5 Books Homeschool Parents Must Read

via: ActivistPost
by: Bohemian Mom
Tuesday, July 24, 2012

Making the decision to homeschool is not an easy one. Societal pressure, family interrogations, and our own insecurities and fears are things we have to wrestle with on a regular basis.

Having a good support system is vital, whether it is local homeschooling groups, your spouse, or simply some good friends to listen to you and encourage you.

But another important component to starting the journey or just battling through some of the tougher times along the way, is to have a good arsenal of books that you can read and continue to refer to.

These books brilliantly shape the philosophy of homeschooling and offer creative alternative ideas that are essential knowledge for all parents.  I’ve found the books on the list below to be invaluable for my homeschooling experience.

Dumbing Us Down: The Hidden Curriculum of Compulsory Schooling by John Taylor Gatto

Dumbing Us Down is a truly eye opening book and comes full of harsh criticism of the public education system.  Gatto has a leg to stand on though, as he was a NYC school teacher for over 30 years, and actually a recipient of the New York Teacher of the Year award, which gave him great knowledge of the inner workings of the system.  He shows how children in school are being conditioned to conform rather than being taught to actually think and retain creativity.

It is a great book to read before starting your journey, but I have also referred to it several times when I have felt insecure about my decision, as a reminder of what I am pushing against by home schooling.  You will feel enlightened, captivated, and most of all inspired!

Learning All the Time by John Holt

Considered by many to be the forefather of the homeschooling or unschooling movement, John Holt’s Learning All the Time shows us how children learn the basics of life, at home, in every moment of their day. Through play, cooking, and interaction with parents they learn to read, write, do math, and figure out how the world works.  As he says, “Learning is as natural as breathing!”

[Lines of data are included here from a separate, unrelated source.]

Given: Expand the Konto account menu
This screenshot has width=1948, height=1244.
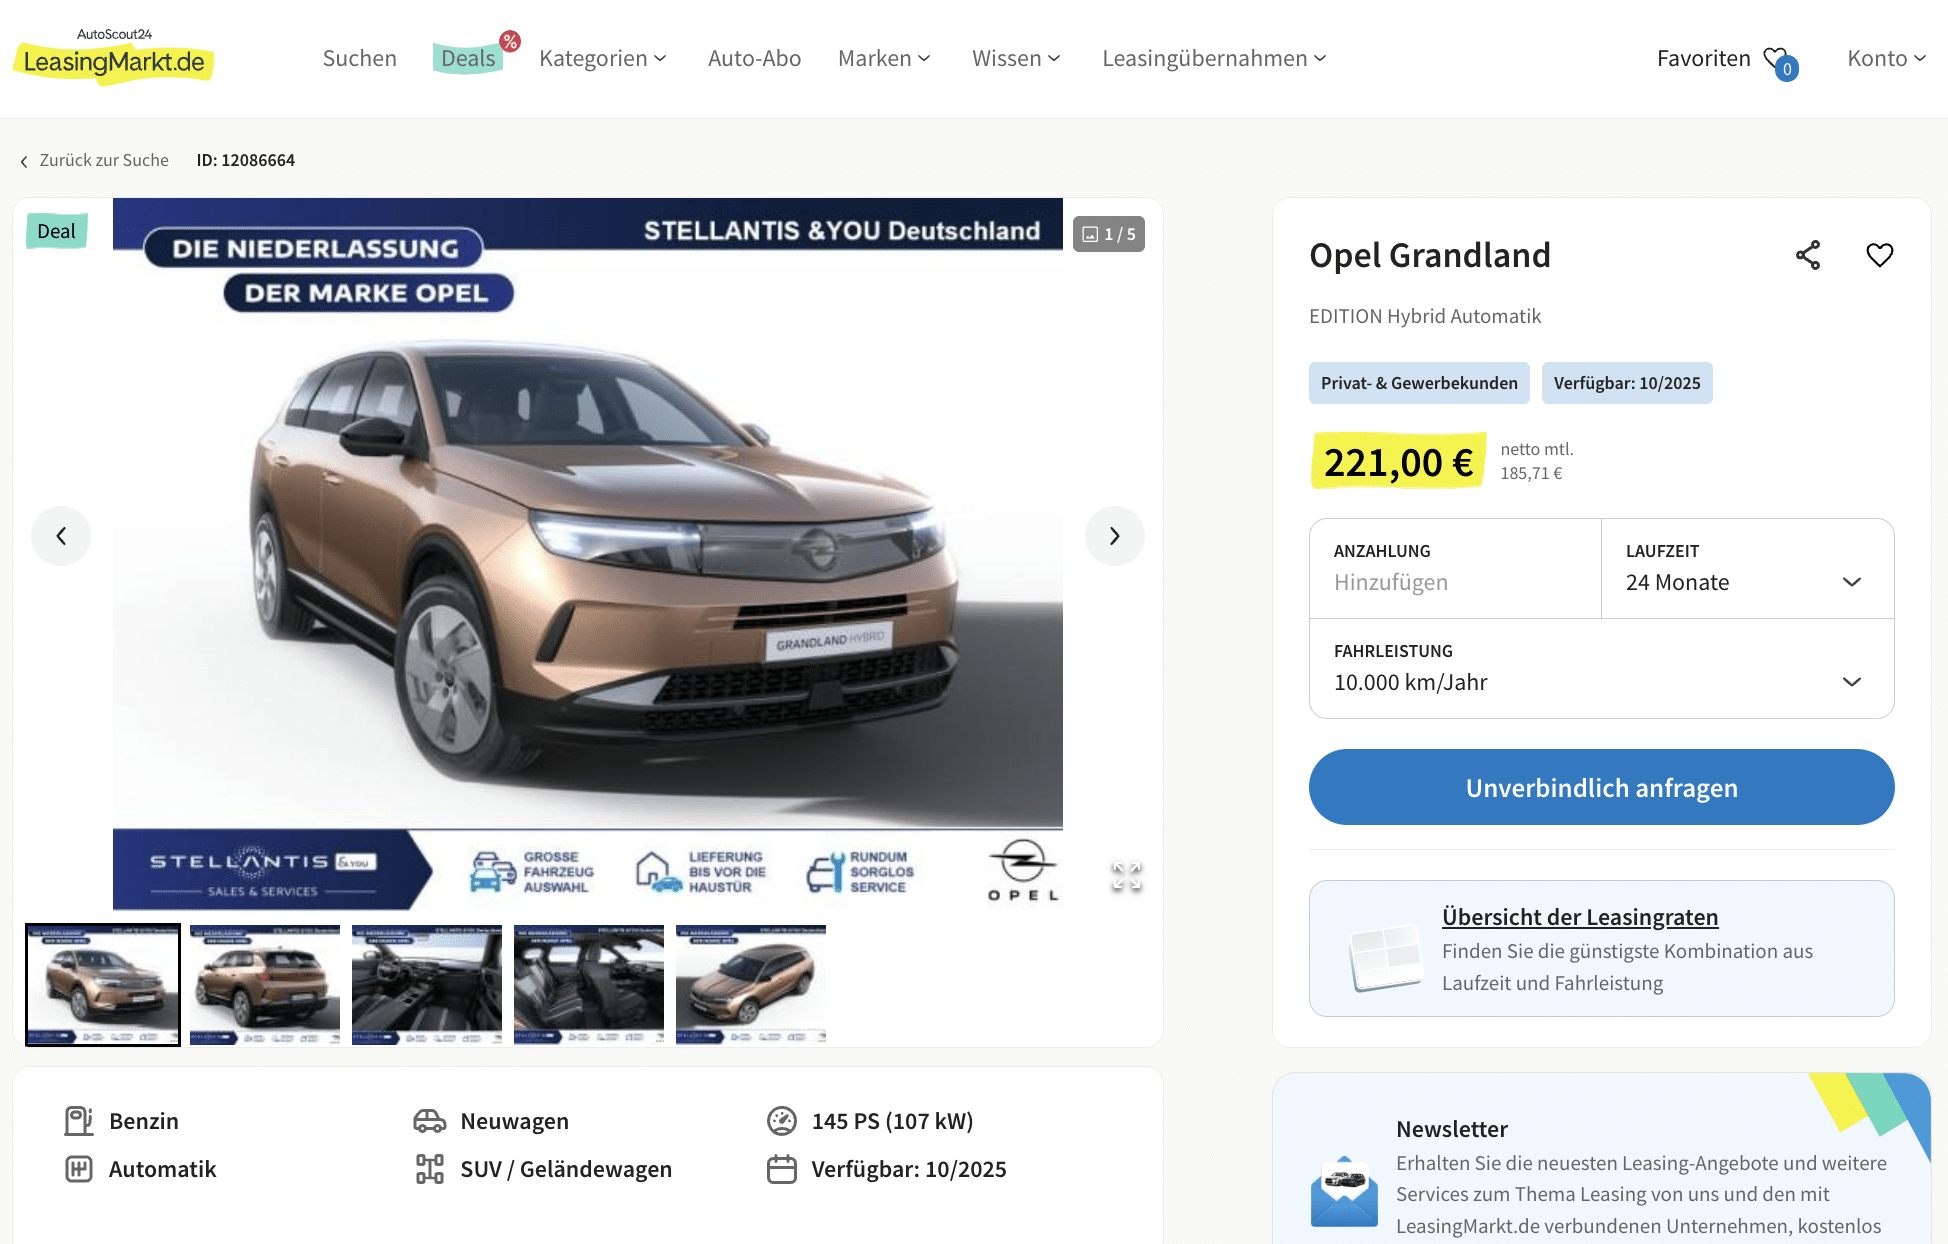Looking at the screenshot, I should 1887,59.
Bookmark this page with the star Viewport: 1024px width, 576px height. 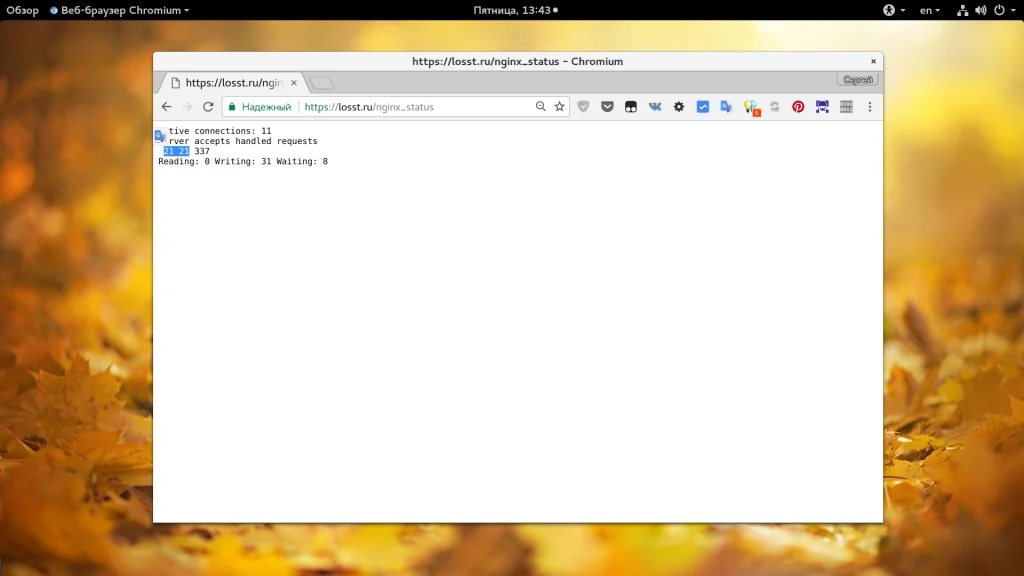click(559, 107)
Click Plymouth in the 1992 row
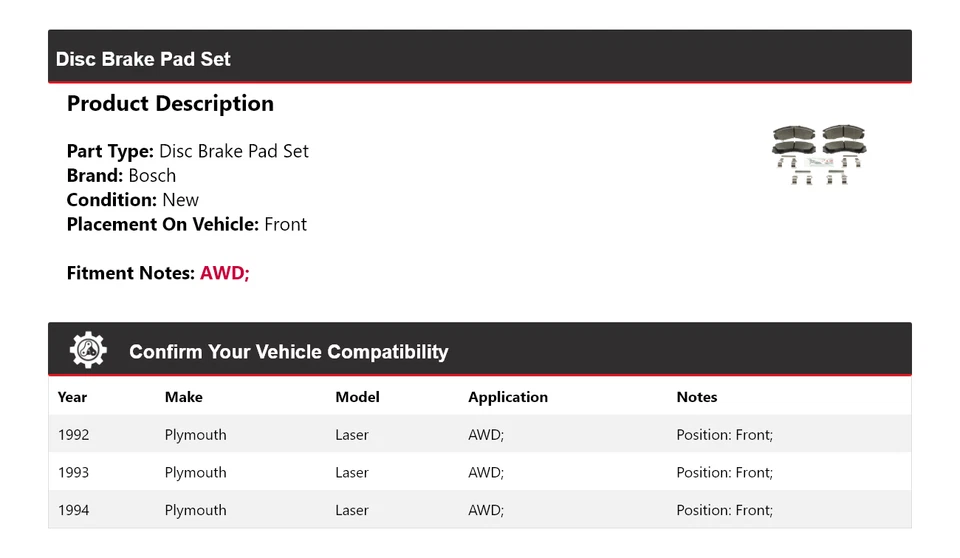 click(x=196, y=435)
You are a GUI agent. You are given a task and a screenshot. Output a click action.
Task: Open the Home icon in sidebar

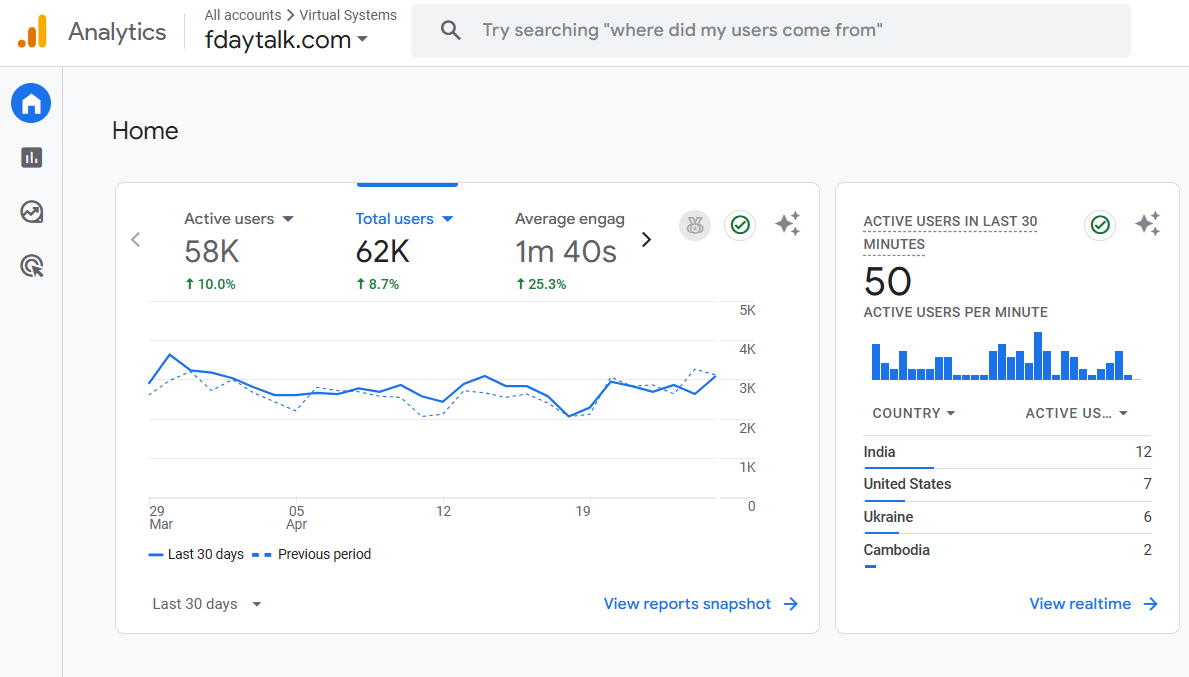[31, 103]
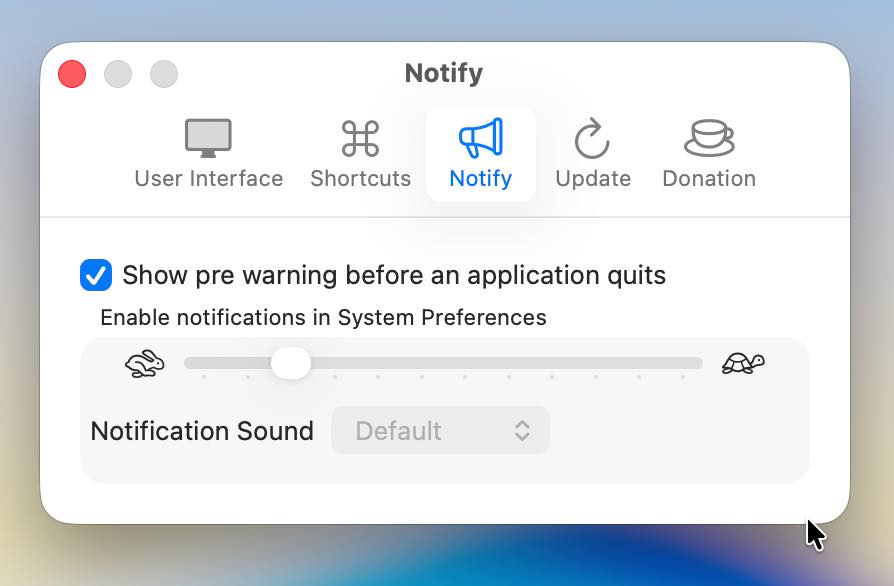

Again, this is a seminal book to read both before and during the process of homeschooling, but it is also a good book to teach us to enjoy and encourage play in the lives of our children. When you read his common sense ideas about relating to children it is hard to dispute, or to go on living any other way. His joy and respect of children shines through the pages and makes you yearn to lead the same type of life with your children that he proposes in his writing because it’s a brilliant formula for happiness!